[Assignment]:
Would you print the records as they stand, down to the last character?

Records from a dataset:
▼

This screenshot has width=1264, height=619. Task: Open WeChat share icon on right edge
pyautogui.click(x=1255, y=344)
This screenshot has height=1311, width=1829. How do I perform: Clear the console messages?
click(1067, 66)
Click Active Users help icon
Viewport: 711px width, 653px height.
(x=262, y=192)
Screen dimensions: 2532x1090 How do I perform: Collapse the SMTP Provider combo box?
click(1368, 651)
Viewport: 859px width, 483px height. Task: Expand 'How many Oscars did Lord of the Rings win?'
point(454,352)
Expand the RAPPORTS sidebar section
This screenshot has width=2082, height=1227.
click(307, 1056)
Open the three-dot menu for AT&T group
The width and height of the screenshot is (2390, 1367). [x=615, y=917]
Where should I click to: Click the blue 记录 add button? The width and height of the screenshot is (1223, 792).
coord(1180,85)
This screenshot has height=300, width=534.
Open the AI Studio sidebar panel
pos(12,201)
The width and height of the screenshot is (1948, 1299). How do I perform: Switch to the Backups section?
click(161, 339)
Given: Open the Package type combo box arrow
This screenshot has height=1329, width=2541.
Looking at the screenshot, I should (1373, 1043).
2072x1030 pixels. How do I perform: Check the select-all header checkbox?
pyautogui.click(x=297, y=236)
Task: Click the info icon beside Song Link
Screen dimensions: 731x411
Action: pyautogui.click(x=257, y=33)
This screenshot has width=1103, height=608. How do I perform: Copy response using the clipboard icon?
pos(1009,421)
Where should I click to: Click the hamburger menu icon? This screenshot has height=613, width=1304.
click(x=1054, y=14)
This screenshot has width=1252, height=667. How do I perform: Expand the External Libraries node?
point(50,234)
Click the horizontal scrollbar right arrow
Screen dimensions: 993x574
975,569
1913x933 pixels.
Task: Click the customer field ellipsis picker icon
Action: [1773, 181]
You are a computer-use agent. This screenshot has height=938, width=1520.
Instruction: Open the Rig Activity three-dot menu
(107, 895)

▲

[Exercise answer]:
This screenshot has width=1264, height=619. Task: Open WeChat share icon on right edge
pyautogui.click(x=1255, y=344)
This screenshot has height=1311, width=1829. How do I perform: Clear the console messages?
click(1067, 66)
Click Active Users help icon
Viewport: 711px width, 653px height.
(x=262, y=192)
Screen dimensions: 2532x1090 How do I perform: Collapse the SMTP Provider combo box?
click(1368, 651)
Viewport: 859px width, 483px height. Task: Expand 'How many Oscars did Lord of the Rings win?'
point(454,352)
Expand the RAPPORTS sidebar section
This screenshot has width=2082, height=1227.
click(307, 1056)
Open the three-dot menu for AT&T group
The width and height of the screenshot is (2390, 1367). [x=615, y=917]
Where should I click to: Click the blue 记录 add button? The width and height of the screenshot is (1223, 792).
coord(1180,85)
This screenshot has height=300, width=534.
Open the AI Studio sidebar panel
pos(12,201)
The width and height of the screenshot is (1948, 1299). How do I perform: Switch to the Backups section?
click(161, 339)
Given: Open the Package type combo box arrow
This screenshot has height=1329, width=2541.
Looking at the screenshot, I should (1373, 1043).
2072x1030 pixels. How do I perform: Check the select-all header checkbox?
pyautogui.click(x=297, y=236)
Task: Click the info icon beside Song Link
Screen dimensions: 731x411
Action: pyautogui.click(x=257, y=33)
This screenshot has width=1103, height=608. How do I perform: Copy response using the clipboard icon?
pos(1009,421)
Where should I click to: Click the hamburger menu icon? This screenshot has height=613, width=1304.
click(x=1054, y=14)
This screenshot has width=1252, height=667. How do I perform: Expand the External Libraries node?
point(50,234)
Click the horizontal scrollbar right arrow
Screen dimensions: 993x574
975,569
1913x933 pixels.
Task: Click the customer field ellipsis picker icon
Action: [1773, 181]
You are a computer-use agent. This screenshot has height=938, width=1520.
Instruction: Open the Rig Activity three-dot menu
(107, 895)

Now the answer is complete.